In this regard, the aim is to ascertain whether, in practice, within the framework of the AI Act and after the provisional agreement[23] reached between the EU Parliament and Council, the limitation on the use of such systems, as opposed to their total ban, represents a “lifesaver”.

Let us consider, for example, the use of some particularly innovative platforms related to wearable devices or, again, specific applications popular in the U.S. [24], such as SimSensei[25], used in areas such as mental health, to improve the mood of patients, enabling a better understanding of their emotional conditions and facilitating the diagnosis of psychological disorders[26].
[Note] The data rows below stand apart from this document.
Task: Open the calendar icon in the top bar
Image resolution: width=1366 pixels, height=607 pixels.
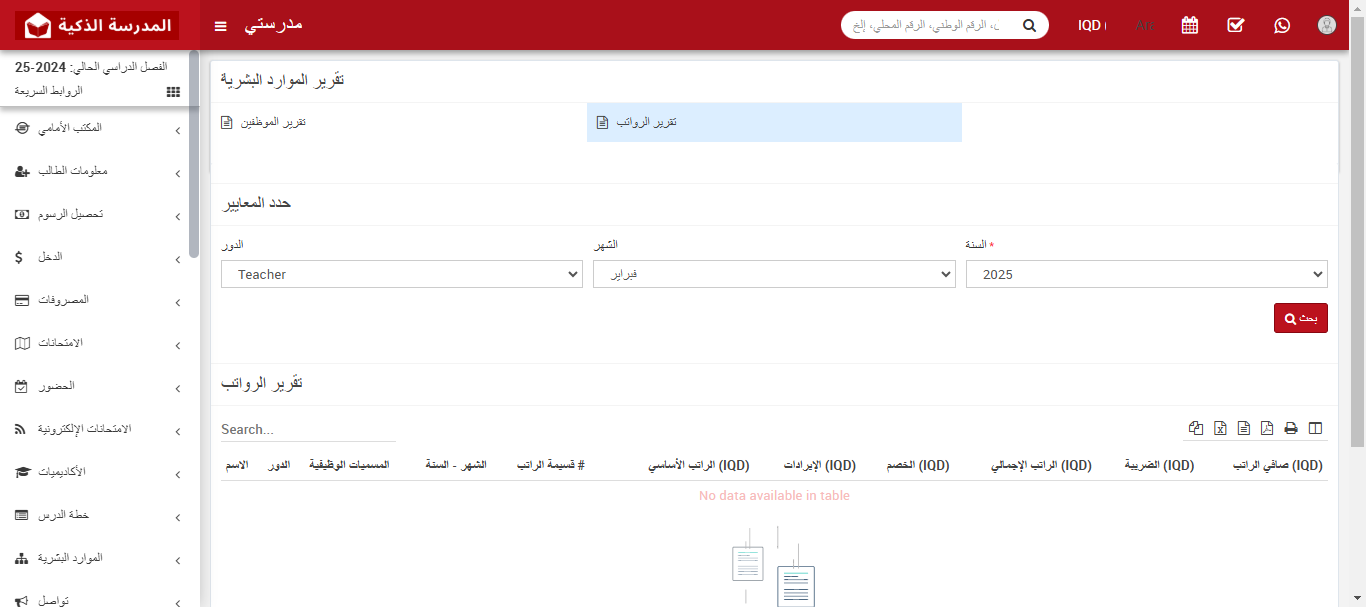Action: pyautogui.click(x=1189, y=25)
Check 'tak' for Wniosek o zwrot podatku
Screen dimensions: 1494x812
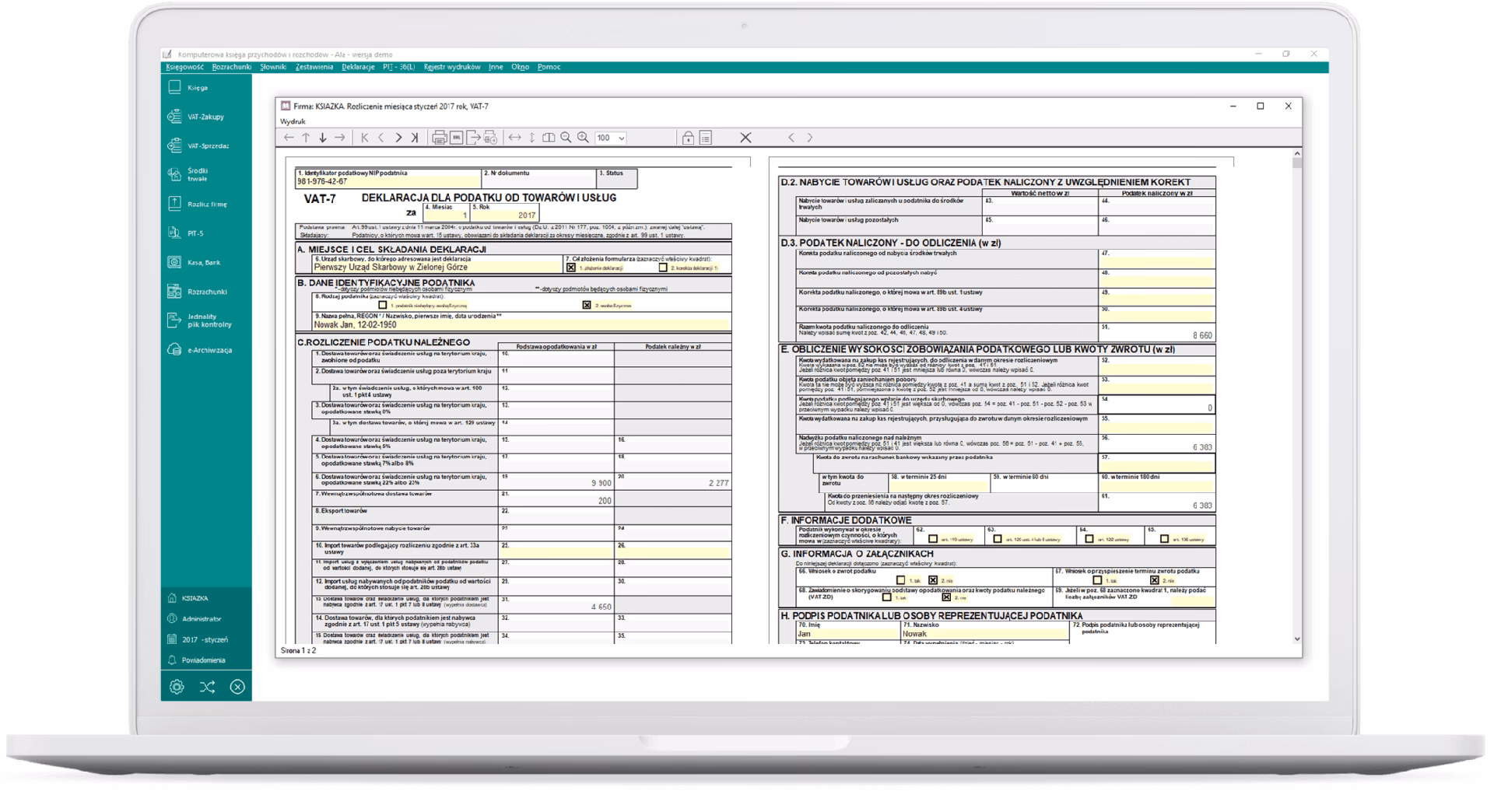[900, 580]
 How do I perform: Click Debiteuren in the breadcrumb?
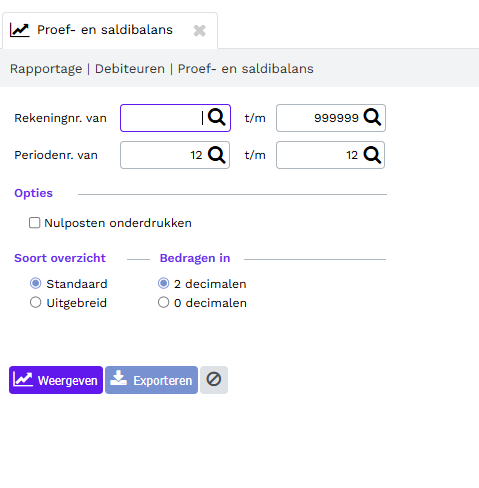[x=130, y=69]
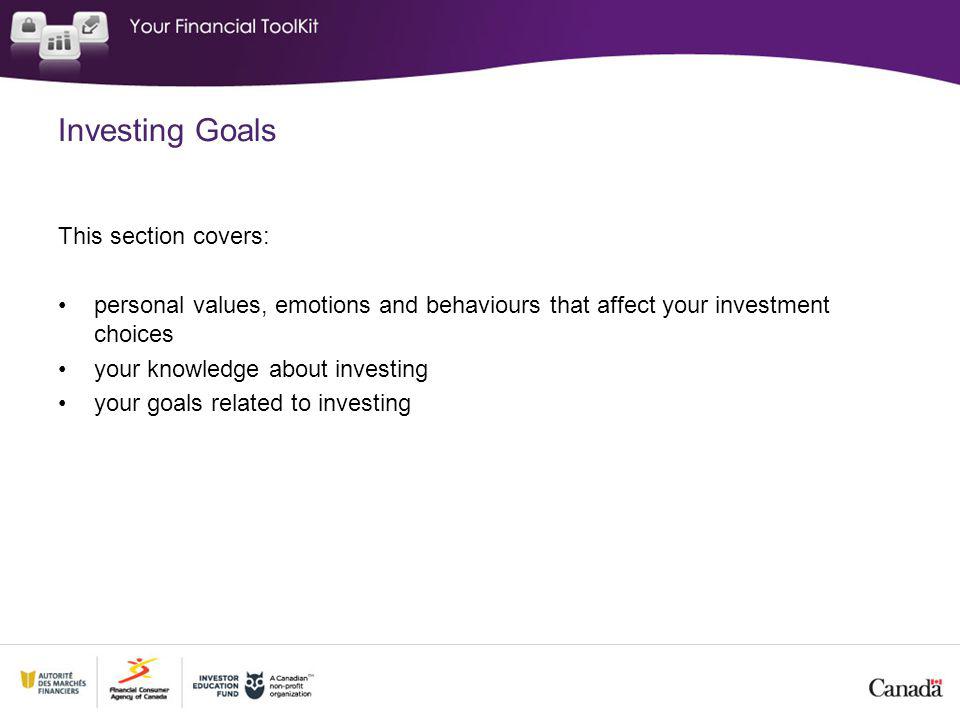Select the 'your knowledge about investing' bullet
The image size is (960, 720).
coord(261,369)
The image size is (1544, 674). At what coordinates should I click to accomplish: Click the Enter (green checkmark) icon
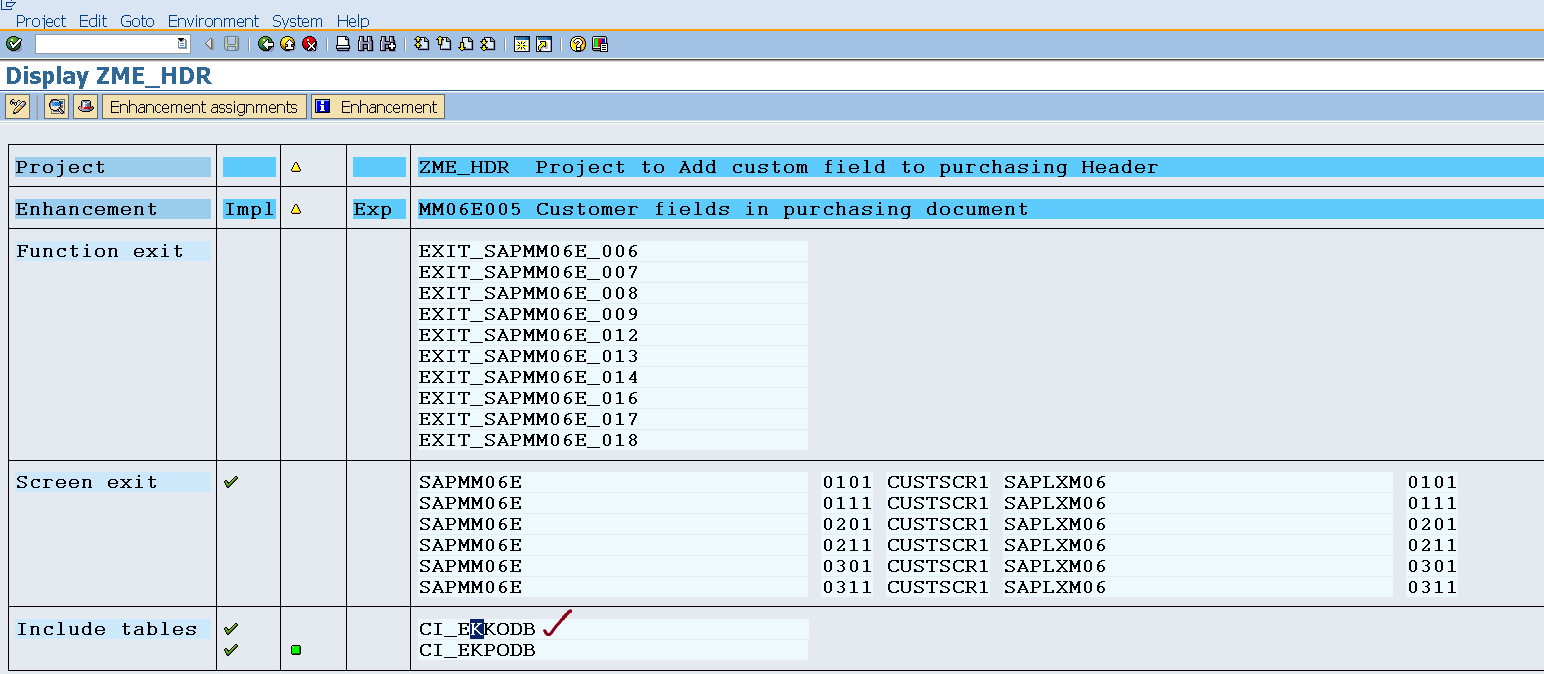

These are applications that require specific elements from the moment they are first developed: compliance with the principles of privacy by design and by default[27]; protection and respect for the processing of general and special personal data; consistency in the application of biometric data for emotion recognition; adequate transparency to be provided to the patient-user; specific monitoring and a dedicated mechanism related to prior impact assessment, capable of concretely verifying the intelligibility of the AI system. This includes the necessary evaluation of the different aspects that characterize the legal framework for personal data and AI especially in the relationship between the EU and the US, which, while highlighting the different predisposition of the regulatory models adopted in both systems, nevertheless leaves room for unexpected convergences.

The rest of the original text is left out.